AUSZUG ZUM LESEN —
Kaum, dass unser Schuljahr begonnen hatte, verkündete unser Klassenleh­rer Herr Bertram, dass „der Unterricht aus Sicherheit­sgründen für unbestimmt­e Zeit nicht stattfinde­n kann.“Wir schauten uns fragend an. Bevor wir fragen konnten, meinte Herr Bertram: „Sagt es euren Eltern!“Einige Schüler konnten ihre Freude kaum verbergen.

Wer jedoch aufmerksam in das Gesicht von Herrn Bertram gesehen hatte, dem durfte nicht entgangen sein, dass er darüber sehr traurig war. „Klara, Joachim, Marianne, und Hannes, ihr bleibt noch einen Augenblick. Die anderen können jetzt gehen.“

Was hatte er mit uns vor? Gibt es noch eine Standpauke? Mitten in unseren Überlegung­en eröffnete uns Herr Bertram, dass der Unterricht für uns vier ab morgen bei ihm in der Privatwohn­ung weitergehe­n kann. „Informiert eure Eltern. Wenn sie einverstan­den sind, sehen wir uns morgen um acht Uhr bei mir.“Und dann fügte er noch hinzu: „Ihr seid meine besten Schüler, sagt das euren Eltern.“

Am nächsten Morgen standen wir vier pünktlich vor dem Haus von Herrn Bertram. Freudig begrüßte er uns. Gab jedem die Hand und führte uns in ein geräumiges Zimmer. Ich hatte den Eindruck, dass ein veränderte­r Herr Bertram vor mir stand. Der Wohnraum war zu einem kleinen Klassenzim­mer eingericht­et. Ein dicker Teppich dämpfte unsere Schritte.

Ein großer Regulator, mit einem Adler als Aufsatz, ertönte alle 30 Minuten. Dunkle Möbel engten den Raum zusätzlich ein. Der Unterricht in den Fächern Deutsch, Rechnen und Erdkunde war bei Herrn Bertram nie langweilig gewesen. Hier, in seiner Wohnung, entdeckte ich noch eine, mir bisher unbemerkt gebliebene Seite seiner Persönlich­keit, menschlich­e Wärme, Herzlichke­it und Güte.

In den folgenden Tagen wurden wir eine kleine verschwore­ne Gemeinscha­ft. Zweimal in der Woche. Einen Monat lang. An die private Atmosphäre gewöhnten wir uns schnell. Frau Bertram steckte uns hin und wieder ein paar Süßigkeite­n zu und Lehrer Bertram zeigte uns die Fülle seiner didaktisch­en Fähigkeite­n.

ZIEL — In welchem Abstand ertönte laut dem Auszug der große Regulator in der Wohnung von Herrn Bertram? Die Datensätze sind eigenständiges Material ohne Bezug zum Auszug.

LISTE DER DATENSÄTZE —
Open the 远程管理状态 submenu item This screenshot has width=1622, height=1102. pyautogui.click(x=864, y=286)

...

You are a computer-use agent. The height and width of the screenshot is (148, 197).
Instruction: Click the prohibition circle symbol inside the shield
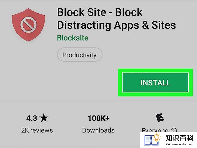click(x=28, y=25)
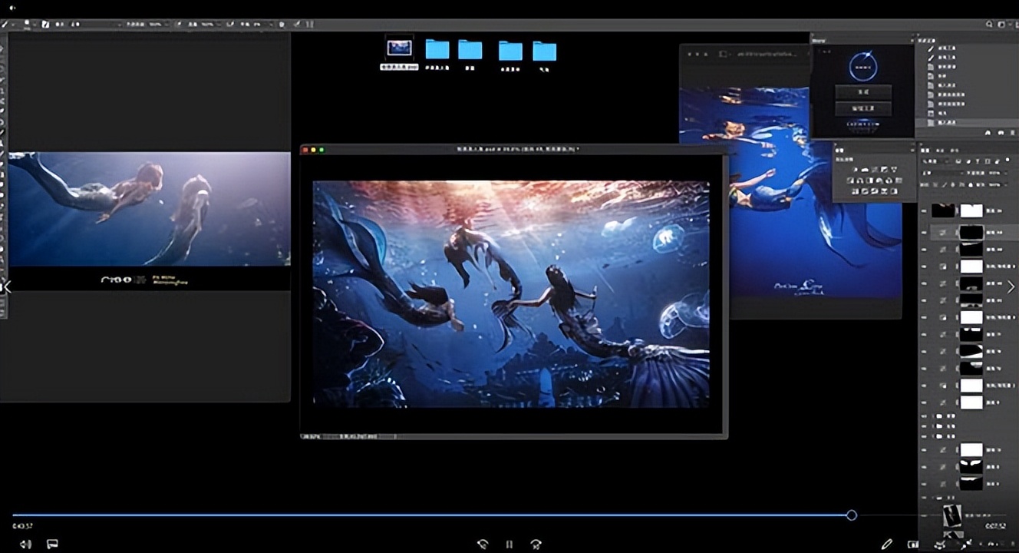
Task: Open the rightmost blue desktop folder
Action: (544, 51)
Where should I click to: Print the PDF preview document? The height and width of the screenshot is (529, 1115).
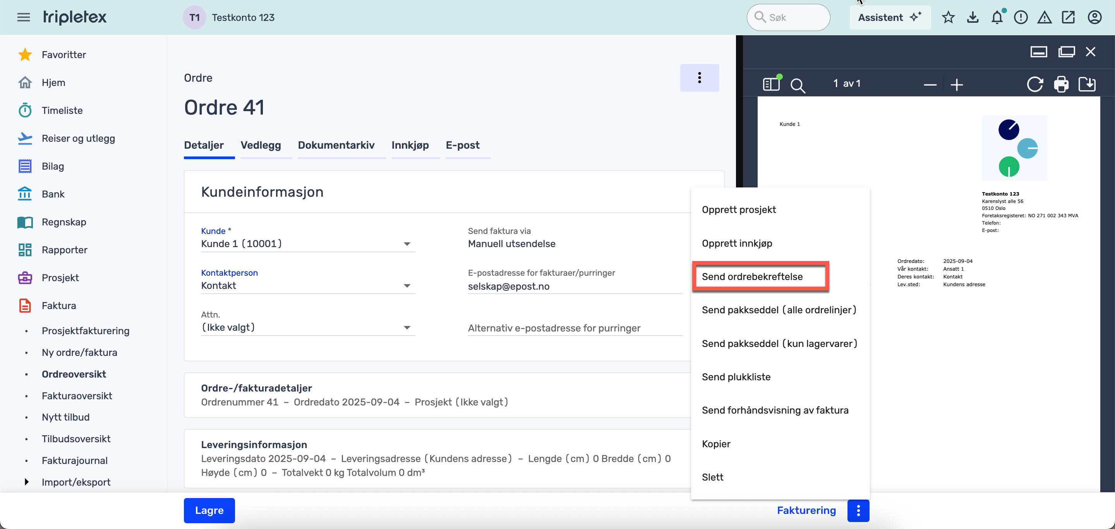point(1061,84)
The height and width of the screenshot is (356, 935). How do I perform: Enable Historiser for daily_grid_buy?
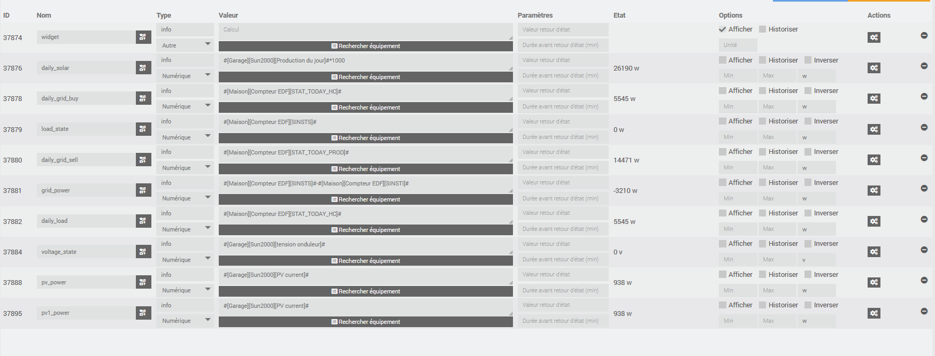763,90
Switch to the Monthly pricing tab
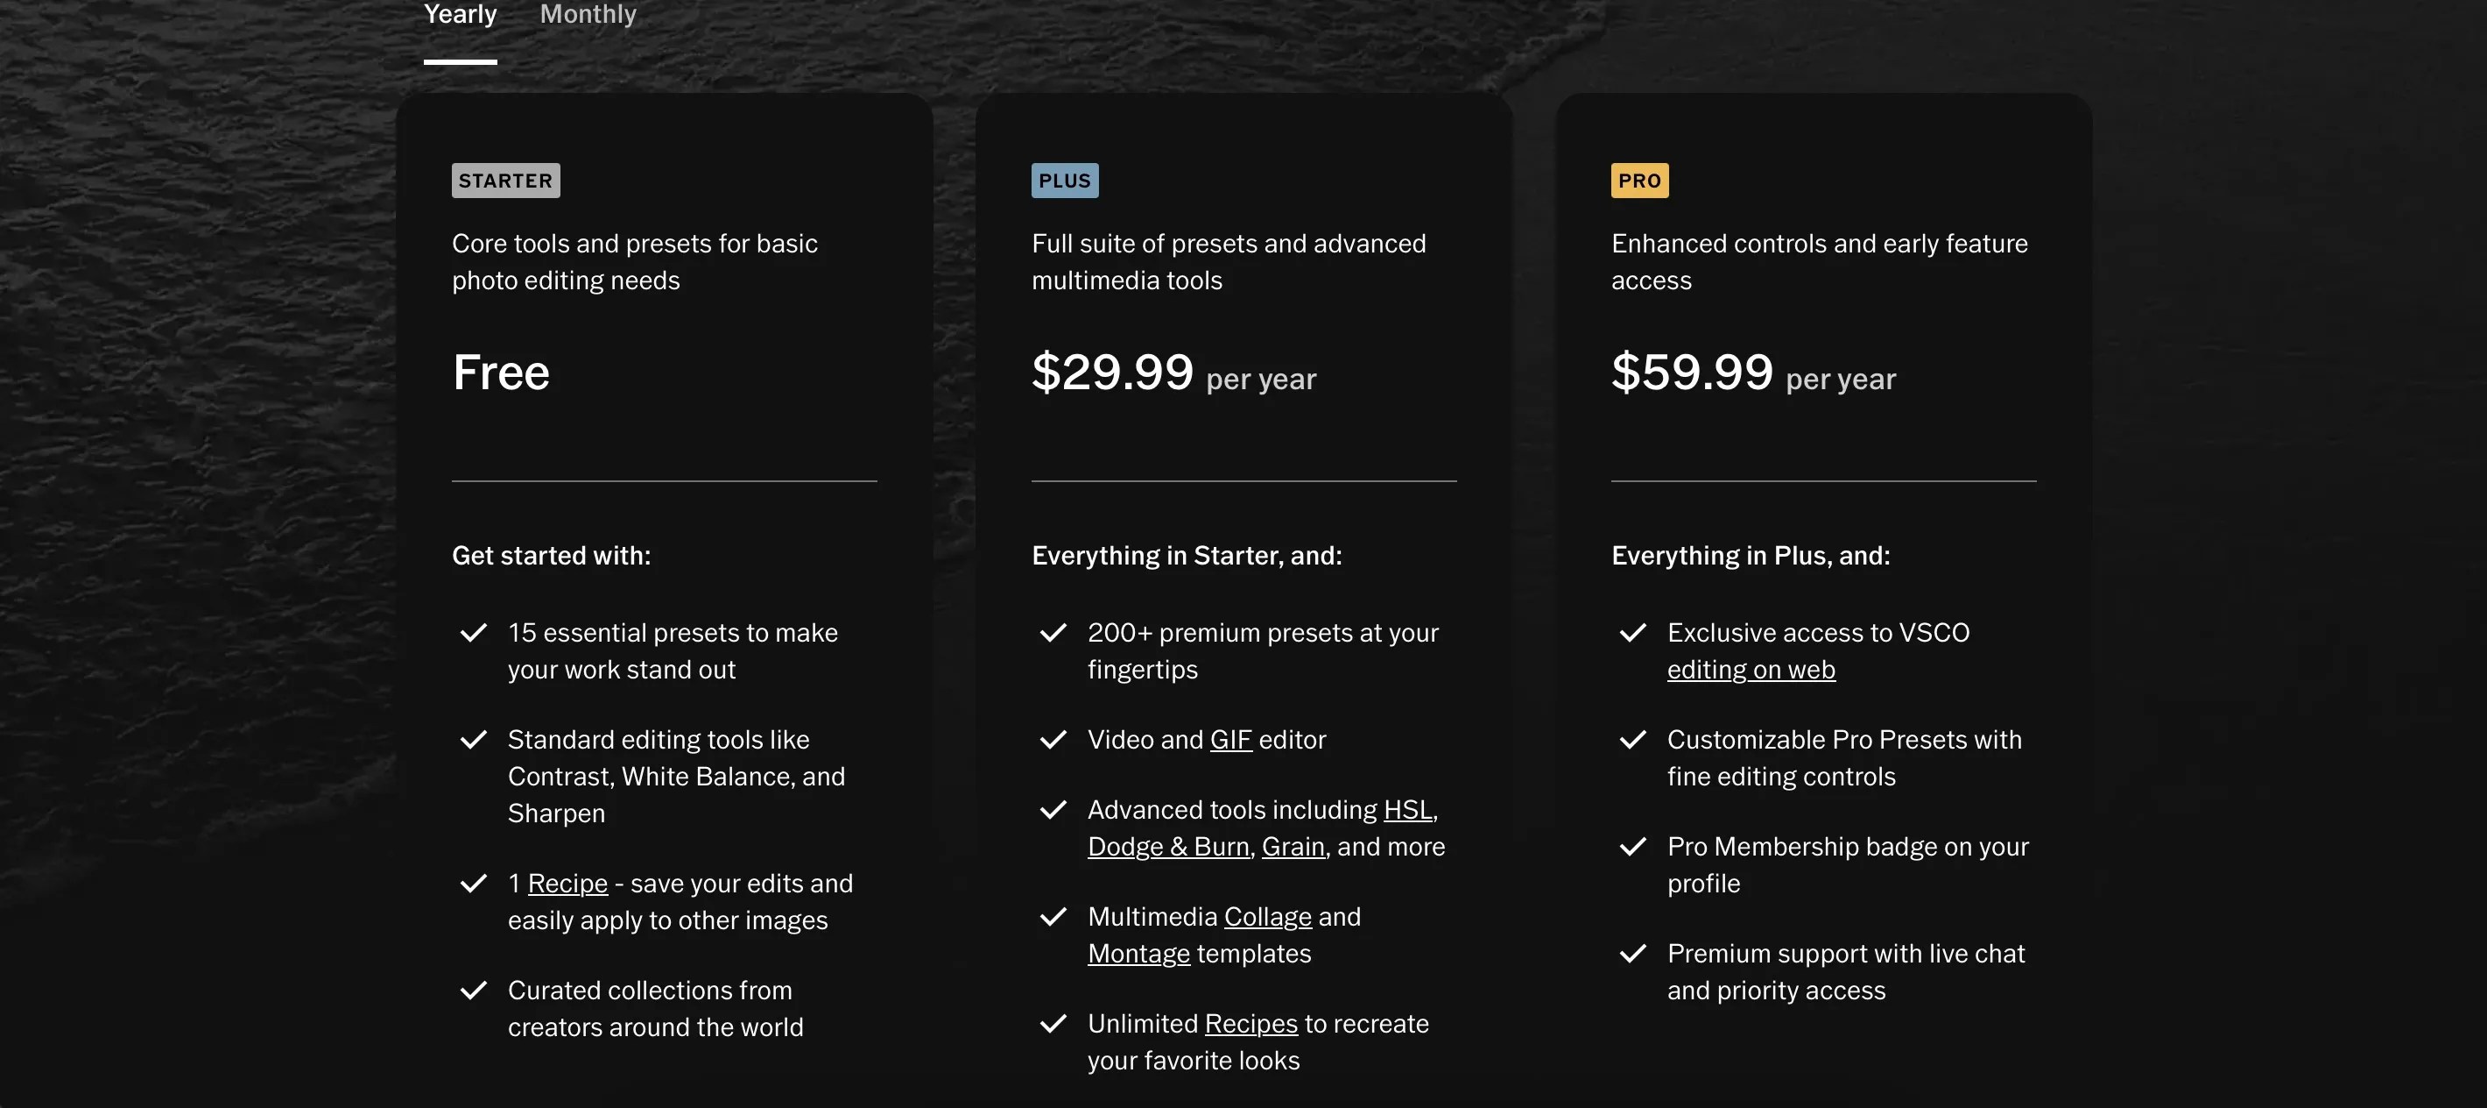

...

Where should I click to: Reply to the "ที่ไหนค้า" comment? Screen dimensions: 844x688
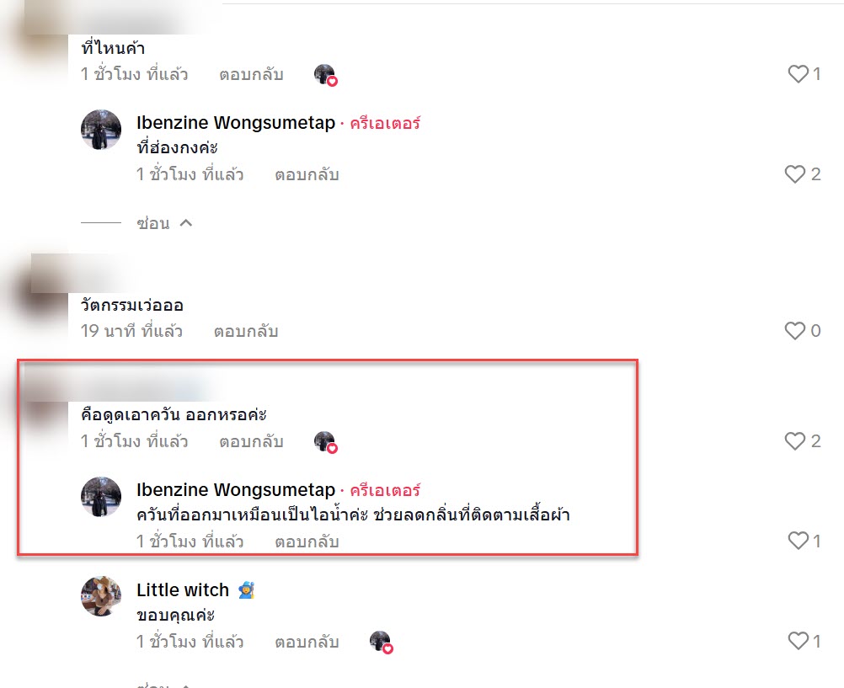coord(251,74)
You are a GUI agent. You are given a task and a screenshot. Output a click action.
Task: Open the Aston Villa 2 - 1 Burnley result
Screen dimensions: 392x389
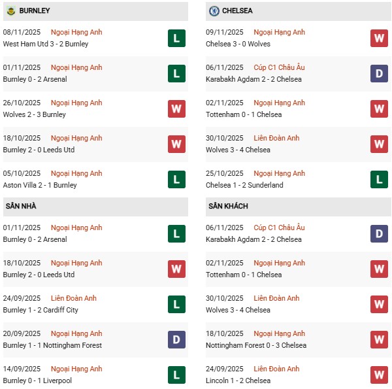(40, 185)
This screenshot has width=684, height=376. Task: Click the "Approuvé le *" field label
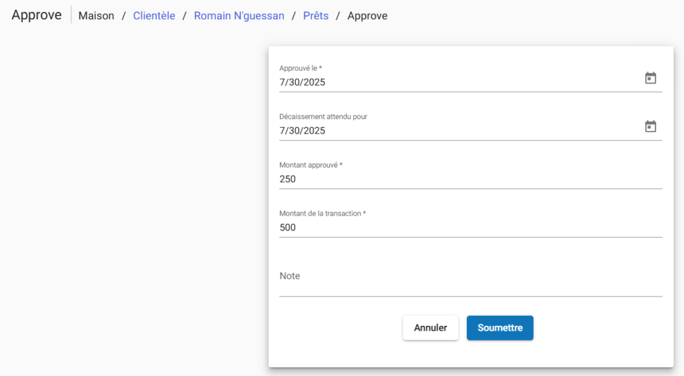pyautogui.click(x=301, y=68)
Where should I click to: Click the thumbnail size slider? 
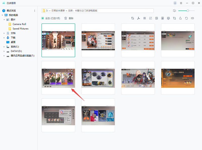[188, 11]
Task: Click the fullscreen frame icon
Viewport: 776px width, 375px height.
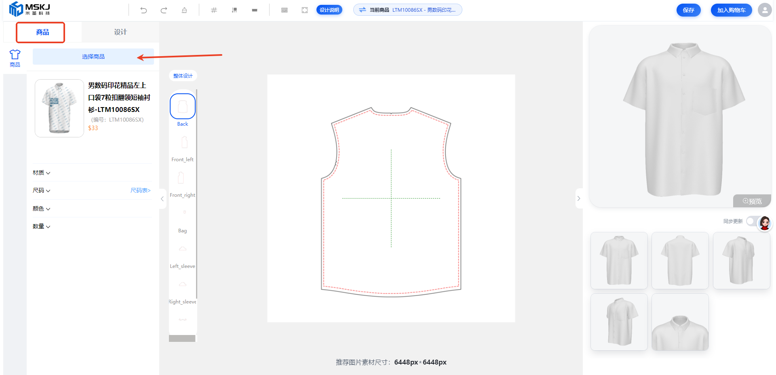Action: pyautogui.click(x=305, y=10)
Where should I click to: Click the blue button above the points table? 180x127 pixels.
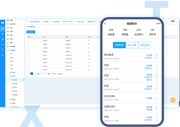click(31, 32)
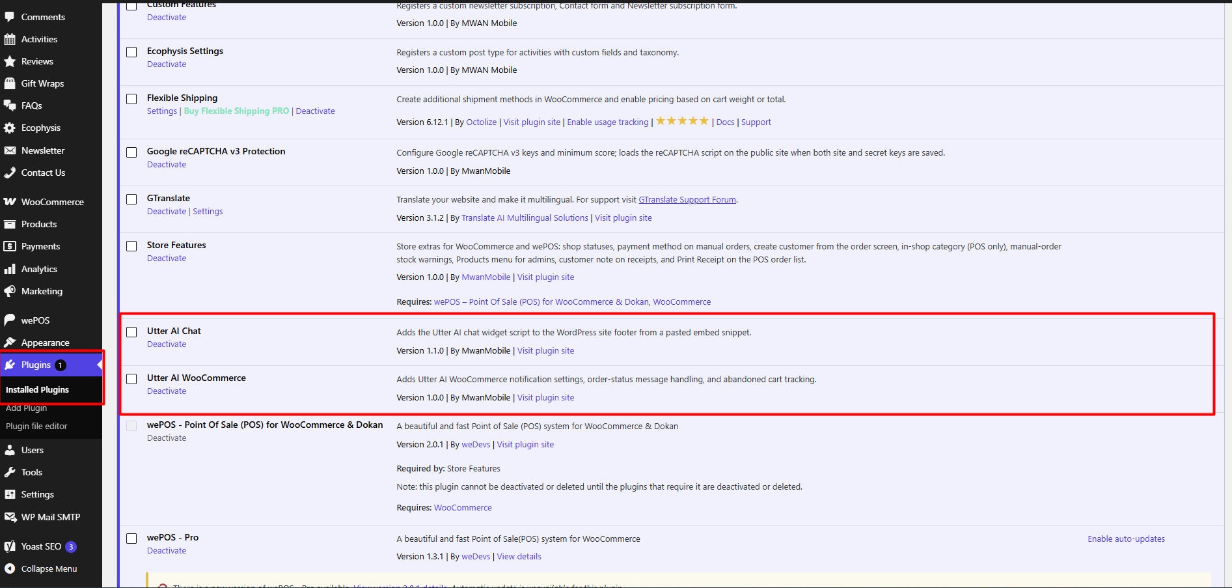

DIE ANTWORT — Alle 30 Minuten.